■ **WORK REQUEST**:
Print, exactly as given, each line of the data from the line containing "[Share on Facebook] (146, 286)" up to and including its last line.

** AVAILABLE DATA follows **

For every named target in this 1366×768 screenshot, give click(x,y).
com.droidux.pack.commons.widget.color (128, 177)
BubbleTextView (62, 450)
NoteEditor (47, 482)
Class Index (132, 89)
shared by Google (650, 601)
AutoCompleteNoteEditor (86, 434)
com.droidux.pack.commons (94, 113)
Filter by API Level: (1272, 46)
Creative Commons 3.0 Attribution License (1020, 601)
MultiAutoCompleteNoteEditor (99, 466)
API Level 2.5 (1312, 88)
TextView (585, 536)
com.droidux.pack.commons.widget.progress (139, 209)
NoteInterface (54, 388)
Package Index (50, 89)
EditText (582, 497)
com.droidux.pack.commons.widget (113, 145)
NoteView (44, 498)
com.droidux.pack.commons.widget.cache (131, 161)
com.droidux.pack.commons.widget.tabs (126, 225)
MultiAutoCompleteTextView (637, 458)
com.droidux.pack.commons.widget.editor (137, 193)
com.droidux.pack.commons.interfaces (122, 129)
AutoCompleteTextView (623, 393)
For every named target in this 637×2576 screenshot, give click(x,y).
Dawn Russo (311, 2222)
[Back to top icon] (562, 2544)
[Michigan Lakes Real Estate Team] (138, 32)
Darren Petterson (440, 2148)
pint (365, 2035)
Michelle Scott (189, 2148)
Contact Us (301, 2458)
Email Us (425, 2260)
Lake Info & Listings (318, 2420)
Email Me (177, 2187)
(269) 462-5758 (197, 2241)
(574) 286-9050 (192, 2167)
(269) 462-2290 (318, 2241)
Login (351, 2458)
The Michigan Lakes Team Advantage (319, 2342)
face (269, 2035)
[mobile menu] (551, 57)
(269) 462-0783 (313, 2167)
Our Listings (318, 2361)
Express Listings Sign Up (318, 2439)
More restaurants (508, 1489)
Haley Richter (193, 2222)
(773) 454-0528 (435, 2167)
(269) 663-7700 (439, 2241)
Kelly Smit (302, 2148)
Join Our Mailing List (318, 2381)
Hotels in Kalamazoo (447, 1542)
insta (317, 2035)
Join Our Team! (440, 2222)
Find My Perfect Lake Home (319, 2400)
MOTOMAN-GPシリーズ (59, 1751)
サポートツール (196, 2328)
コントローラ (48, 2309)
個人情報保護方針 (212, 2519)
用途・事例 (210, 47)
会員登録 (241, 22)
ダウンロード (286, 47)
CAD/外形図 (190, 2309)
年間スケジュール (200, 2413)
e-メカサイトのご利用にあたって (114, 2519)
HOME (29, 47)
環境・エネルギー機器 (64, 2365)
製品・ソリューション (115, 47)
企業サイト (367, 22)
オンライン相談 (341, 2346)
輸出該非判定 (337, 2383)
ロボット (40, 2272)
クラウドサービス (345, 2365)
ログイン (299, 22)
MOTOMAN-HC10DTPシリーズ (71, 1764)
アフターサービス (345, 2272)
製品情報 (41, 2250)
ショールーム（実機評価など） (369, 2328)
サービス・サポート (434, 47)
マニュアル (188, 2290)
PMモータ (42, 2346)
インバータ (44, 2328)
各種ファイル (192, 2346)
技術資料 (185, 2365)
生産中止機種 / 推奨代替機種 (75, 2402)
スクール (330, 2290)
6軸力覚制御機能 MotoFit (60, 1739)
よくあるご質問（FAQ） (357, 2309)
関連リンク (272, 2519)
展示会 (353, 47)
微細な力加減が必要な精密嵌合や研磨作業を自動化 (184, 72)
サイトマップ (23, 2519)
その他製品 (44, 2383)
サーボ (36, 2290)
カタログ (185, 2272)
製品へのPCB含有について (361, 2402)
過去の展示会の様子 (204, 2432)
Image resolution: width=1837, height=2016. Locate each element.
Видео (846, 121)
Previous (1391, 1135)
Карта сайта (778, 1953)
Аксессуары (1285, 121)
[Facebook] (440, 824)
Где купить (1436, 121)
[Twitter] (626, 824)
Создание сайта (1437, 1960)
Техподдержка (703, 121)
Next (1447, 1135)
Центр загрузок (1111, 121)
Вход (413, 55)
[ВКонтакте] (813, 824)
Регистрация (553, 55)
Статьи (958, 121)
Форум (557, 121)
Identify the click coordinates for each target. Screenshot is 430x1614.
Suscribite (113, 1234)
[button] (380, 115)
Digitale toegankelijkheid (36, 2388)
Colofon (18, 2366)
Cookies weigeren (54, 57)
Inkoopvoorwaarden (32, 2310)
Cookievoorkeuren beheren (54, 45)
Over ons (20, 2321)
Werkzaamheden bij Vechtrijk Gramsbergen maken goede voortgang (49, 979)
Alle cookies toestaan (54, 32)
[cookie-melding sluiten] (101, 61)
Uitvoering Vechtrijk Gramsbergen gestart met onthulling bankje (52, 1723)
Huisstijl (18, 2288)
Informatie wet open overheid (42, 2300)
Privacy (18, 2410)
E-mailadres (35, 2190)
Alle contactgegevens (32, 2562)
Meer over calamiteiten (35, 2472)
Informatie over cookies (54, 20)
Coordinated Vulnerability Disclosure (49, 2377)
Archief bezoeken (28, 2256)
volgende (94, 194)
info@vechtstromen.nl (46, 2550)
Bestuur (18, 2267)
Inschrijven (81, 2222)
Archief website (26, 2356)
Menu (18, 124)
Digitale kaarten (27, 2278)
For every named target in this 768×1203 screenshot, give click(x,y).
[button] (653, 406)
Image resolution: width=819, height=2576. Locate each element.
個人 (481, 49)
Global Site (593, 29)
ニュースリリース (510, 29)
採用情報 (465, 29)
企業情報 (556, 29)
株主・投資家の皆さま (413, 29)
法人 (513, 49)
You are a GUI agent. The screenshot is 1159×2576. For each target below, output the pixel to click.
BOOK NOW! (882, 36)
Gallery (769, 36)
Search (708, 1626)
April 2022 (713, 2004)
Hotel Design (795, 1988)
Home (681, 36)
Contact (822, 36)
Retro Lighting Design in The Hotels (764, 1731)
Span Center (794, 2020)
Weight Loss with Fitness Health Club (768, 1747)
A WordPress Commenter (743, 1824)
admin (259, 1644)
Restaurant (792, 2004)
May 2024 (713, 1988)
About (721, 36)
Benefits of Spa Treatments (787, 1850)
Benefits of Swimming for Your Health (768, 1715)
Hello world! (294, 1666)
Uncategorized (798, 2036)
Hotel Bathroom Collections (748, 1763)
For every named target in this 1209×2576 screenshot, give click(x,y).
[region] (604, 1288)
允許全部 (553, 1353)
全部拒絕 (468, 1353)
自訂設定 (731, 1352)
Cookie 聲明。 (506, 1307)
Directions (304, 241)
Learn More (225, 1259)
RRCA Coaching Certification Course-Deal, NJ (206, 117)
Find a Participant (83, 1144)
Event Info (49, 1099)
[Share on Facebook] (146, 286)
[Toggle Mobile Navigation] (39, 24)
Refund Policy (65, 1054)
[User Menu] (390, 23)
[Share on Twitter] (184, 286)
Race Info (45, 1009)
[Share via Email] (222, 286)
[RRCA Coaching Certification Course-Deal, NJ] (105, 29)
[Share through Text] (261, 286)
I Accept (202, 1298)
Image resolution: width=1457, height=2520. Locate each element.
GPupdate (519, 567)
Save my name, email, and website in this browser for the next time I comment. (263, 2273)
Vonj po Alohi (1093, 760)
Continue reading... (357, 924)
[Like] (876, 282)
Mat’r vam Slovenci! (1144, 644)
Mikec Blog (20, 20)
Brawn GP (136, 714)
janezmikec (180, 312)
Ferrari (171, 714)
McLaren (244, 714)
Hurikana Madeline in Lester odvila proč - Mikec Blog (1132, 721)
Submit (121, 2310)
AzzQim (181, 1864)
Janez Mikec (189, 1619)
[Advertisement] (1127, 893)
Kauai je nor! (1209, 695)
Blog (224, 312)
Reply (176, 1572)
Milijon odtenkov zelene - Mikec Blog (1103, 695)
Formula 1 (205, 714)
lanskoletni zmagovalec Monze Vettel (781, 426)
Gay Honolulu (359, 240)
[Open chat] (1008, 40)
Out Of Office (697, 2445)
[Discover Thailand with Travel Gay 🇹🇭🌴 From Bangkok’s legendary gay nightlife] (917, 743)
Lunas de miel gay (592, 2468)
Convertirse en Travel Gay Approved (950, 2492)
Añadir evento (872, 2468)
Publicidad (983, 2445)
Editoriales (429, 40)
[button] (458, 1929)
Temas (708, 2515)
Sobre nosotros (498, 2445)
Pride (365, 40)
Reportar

** End of AVAILABLE DATA **

■ **ANSWER SECTION**:
[Share on Facebook] (146, 286)
[Toggle Mobile Navigation] (39, 24)
Refund Policy (65, 1054)
[User Menu] (390, 23)
[Share on Twitter] (184, 286)
Race Info (45, 1009)
[Share via Email] (222, 286)
[RRCA Coaching Certification Course-Deal, NJ] (105, 29)
[Share through Text] (261, 286)
I Accept (202, 1298)
Image resolution: width=1457, height=2520. Locate each element.
GPupdate (519, 567)
Save my name, email, and website in this browser for the next time I comment. (263, 2273)
Vonj po Alohi (1093, 760)
Continue reading... (357, 924)
[Like] (876, 282)
Mat’r vam Slovenci! (1144, 644)
Mikec Blog (20, 20)
Brawn GP (136, 714)
janezmikec (180, 312)
Ferrari (171, 714)
McLaren (244, 714)
Hurikana Madeline in Lester odvila proč - Mikec Blog (1132, 721)
Submit (121, 2310)
AzzQim (181, 1864)
Janez Mikec (189, 1619)
[Advertisement] (1127, 893)
Kauai je nor! (1209, 695)
Blog (224, 312)
Reply (176, 1572)
Milijon odtenkov zelene - Mikec Blog (1103, 695)
Formula 1 (205, 714)
lanskoletni zmagovalec Monze Vettel (781, 426)
Gay Honolulu (359, 240)
[Open chat] (1008, 40)
Out Of Office (697, 2445)
[Discover Thailand with Travel Gay 🇹🇭🌴 From Bangkok’s legendary gay nightlife] (917, 743)
Lunas de miel gay (592, 2468)
Convertirse en Travel Gay Approved (950, 2492)
Añadir evento (872, 2468)
Publicidad (983, 2445)
Editoriales (429, 40)
[button] (458, 1929)
Temas (708, 2515)
Sobre nosotros (498, 2445)
Pride (365, 40)
Reportar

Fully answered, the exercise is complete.